Marc Olsen

Personal information
- Full name: Marc Brockmann Olsen
- Date of birth: 15 January 1986 (age 39)
- Place of birth: Denmark
- Position(s): Midfielder

Youth career
- Vanløse IF

Senior career*
- Years: Team / Apps / (Gls)
- 2006–2008: Brøndby IF / 8 / (1)
- 2008: SønderjyskE / 6 / (0)
- 2008–2011: Hvidovre IF / 0 / (0)
- 2011: Port Melbourne
- 2011–2013: Hvidovre IF
- 2013–2014: AB Tårnby

International career
- 2001: Denmark U-16 / 3 / (0)
- 2002–2003: Denmark U-17 / 17 / (2)
- 2003–2004: Denmark U-18 / 5 / (0)

= Marc Olsen =

Danish footballer (born 1986)

Marc Brockmann Olsen (born 15 January 1986) is a Danish professional football (soccer) player and Backgammon Grandmaster.

==Football==
Olsen plays as an attacking midfielder. He has played professionally for Danish clubs including Brøndby IF, and also one season for Port Melbourne Sharks in Australia.

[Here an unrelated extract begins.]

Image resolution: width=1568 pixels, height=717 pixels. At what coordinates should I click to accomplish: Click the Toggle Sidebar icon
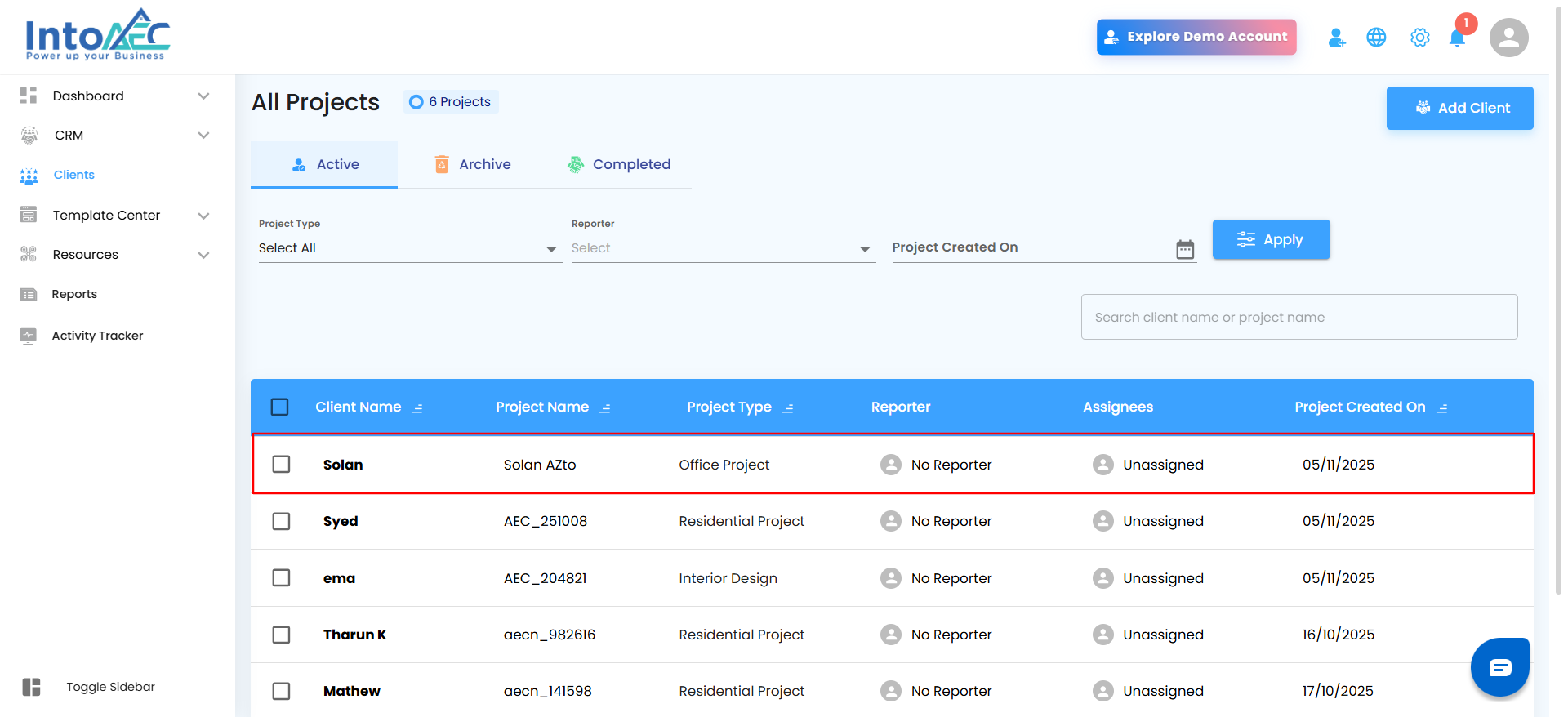32,687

Marc Olsen debuted for Brøndby's first team 5 November 2006 against FC København. His favourite position is as a right winger or offensive midfield.

==Backgammon==
Olsen is a G2 Grandmaster in Backgammon in BMAB and UBC, and an author of books on Backgammon strategy. He also presents the YouTube channel "Backgammon Galaxy", teaching strategies from beginner to advanced level.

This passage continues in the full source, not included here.